Date Published: June 1, 2018
Publisher: Public Library of Science
Author(s): Seiichi Mawatari, Kohei Oda, Kazuaki Tabu, Sho Ijuin, Kotaro Kumagai, Kunio Fujisaki, Masafumi Hashiguchi, Yukiko Inada, Hirofumi Uto, Yasunari Hiramine, Takeshi Kure, Takeshi Hori, Oki Taniyama, Ai Kasai, Tsutomu Tamai, Akihiro Moriuchi, Akio Ido, Tatsuo Kanda.
The present study aimed to reveal the factors associated with virologic failure in sofosbuvir and ledipasvir (SOF/LDV)-treated patients, and identify baseline NS5A or NS5B resistance-associated substitutions (RASs).
Four hundred ninety-three patients with Hepatitis C Virus (HCV) genotype 1b infection were treated with SOF/LDV; 31 had a history of interferon (IFN)-free treatment with daclatasvir and asunaprevir. The effect of baseline RASs on the response to SOF/LDV therapy was analyzed.

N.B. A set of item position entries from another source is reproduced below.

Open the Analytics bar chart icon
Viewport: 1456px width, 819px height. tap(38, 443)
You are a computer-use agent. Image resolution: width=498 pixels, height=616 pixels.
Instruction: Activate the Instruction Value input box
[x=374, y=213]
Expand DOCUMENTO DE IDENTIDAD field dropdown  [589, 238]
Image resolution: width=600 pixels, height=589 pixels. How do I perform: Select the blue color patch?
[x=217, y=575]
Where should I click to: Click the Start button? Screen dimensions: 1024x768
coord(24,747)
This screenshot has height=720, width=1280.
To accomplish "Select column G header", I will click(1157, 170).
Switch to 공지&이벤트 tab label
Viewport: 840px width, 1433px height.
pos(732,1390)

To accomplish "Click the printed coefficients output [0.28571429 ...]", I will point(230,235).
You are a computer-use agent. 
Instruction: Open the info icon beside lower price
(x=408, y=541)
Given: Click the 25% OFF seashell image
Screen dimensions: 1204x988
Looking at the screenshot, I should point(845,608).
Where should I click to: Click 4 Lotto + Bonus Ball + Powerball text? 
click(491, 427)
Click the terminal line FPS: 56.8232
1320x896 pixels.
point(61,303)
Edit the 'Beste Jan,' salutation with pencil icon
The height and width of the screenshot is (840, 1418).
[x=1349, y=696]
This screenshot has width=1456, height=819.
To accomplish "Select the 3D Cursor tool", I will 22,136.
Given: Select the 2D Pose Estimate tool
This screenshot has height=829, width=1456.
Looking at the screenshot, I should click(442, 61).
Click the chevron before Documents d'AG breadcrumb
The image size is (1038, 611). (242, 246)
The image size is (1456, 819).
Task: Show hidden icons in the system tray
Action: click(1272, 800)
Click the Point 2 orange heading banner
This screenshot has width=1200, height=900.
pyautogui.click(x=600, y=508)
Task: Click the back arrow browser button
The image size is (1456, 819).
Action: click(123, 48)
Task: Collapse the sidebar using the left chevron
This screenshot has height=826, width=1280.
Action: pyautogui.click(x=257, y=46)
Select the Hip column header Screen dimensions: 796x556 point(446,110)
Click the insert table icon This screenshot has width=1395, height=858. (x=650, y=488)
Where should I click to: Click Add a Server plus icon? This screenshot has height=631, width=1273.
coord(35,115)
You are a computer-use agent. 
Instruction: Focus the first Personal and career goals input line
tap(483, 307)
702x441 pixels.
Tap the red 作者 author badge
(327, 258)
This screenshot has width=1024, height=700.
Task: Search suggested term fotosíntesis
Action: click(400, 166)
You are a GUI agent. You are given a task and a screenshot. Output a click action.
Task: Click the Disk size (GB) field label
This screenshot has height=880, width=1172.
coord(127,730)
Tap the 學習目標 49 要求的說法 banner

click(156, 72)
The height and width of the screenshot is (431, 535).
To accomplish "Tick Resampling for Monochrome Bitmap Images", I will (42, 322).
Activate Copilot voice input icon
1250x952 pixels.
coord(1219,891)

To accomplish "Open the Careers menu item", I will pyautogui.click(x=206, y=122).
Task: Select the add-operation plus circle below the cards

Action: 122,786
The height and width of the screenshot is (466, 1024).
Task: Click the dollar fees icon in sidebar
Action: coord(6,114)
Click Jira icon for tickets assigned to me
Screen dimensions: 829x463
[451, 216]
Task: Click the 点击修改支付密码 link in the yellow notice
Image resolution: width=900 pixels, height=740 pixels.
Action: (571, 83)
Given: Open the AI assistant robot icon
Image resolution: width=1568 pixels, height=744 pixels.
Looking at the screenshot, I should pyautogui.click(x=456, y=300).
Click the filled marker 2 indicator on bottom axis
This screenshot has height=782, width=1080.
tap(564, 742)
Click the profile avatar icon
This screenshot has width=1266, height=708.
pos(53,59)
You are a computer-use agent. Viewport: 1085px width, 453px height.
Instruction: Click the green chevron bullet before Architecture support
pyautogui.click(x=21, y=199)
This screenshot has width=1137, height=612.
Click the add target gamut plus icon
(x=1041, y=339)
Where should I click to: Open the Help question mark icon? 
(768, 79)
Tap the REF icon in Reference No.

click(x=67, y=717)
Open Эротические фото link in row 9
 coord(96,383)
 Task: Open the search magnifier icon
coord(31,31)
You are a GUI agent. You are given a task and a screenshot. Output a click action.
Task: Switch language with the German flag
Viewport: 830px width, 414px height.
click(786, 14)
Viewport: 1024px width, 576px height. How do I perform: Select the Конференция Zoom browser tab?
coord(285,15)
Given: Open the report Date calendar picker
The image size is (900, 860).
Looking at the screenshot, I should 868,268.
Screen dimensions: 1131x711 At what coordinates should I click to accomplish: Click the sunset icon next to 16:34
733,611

Overall, a sustained virologic response at 12 weeks (SVR12) was achieved in 476 patients (96.6%). The SVR12 rates in the patients with IFN-free treatment-naïve and retreatment were 97.6% and 80.6%, respectively. HCV elimination was not achieved in 17 patients, 11 (including 5 with IFN-free retreatment) of whom had virologic failure. Eight patients had coexisting NS5A RASs of Q24, L28 and/or R30, L31, or Y93 and one patient had coexisting NS5A RASs of P32L and A92K. Interestingly, 10 and 8 patients had NS5B A218S and C316N RAS respectively. According to a multivariate analysis, coexisting NS5A RASs, NS5A P32 RAS, NS5B A218 and/or C316 RASs, and γ-glutamyltranspeptidase were associated with virologic failure. In the naïve patients, all patients without NS5B A218 and/or C316 RAS achieved an SVR12. Notably, the SVR12 rates of patients with coexisting NS5A and NS5B RASs were significantly lower (83.3%).
Although SOF/LDV therapy resulted in a high SVR12 rate, coexisting NS5A and NS5B RASs were associated with virologic failure. These results might indicate that the coexisting baseline RASs influence the therapeutic effects of SOF/LDV.
Direct acting antiviral (DAA) therapy is associated with a high sustained virologic response (SVR) rate in patients with chronic hepatitis type C in comparison to conventional interferon (IFN) therapy. In July 2014, daclatasvir (DCV) (a NS5A inhibitor) and asunaprevir (ASV) (an NS3-4A protease inhibitor) were authorized for the treatment of chronic hepatitis or compensated cirrhosis in patients with hepatitis C virus (HCV) genotype 1 in Japan. It was reported that baseline resistance-associated substitutions (RASs) of NS3 D168, NS5A L31 and Y93 predicted the effects of DAA treatment in patients undergoing DCV/ASV combination therapy. We previously reported that in patients without NS5A L31 or Y93 RASs and a history of protease inhibitor therapy, the virologic effect of DCV+ASV therapy was associated with the presence of NS5A Q24, L28, and/or R30 RASs and concomitant F37 and Q54 RASs before treatment.
We revealed, for the first time, that most SOF/LDV-treated patients with virologic failure had RASs of NS5B A218 and/or C316, and these RAS was significantly associated with virologic failure. Donaldson et al. reported that NS5B C316 was associated with virologic failure ; however while many studies have reported the analysis of large study populations [19–25], no reports have indicated that NS5B A218 RAS is associated with virologic failure in SOF/LDV-treated patients. The reason why we paid attention to NS5B A218 and/or C316 RAS was that 8 of the 11 patients with virologic failure had coexisting NS5B A218 and C316 RAS (Table 2). In addition, NS5B A218 and C316 showed a high rate of coexistence at baseline. Iio et al. showed a similar report about the coexistence of NS5B A218 and C316 in patients with virologic failure . Donaldson et al. reported that NS5B C316N may interfere with the ability of SOF to enter the active site by blocking the space ; thus, these RASs might have inhibited the activity of SOF cooperatively.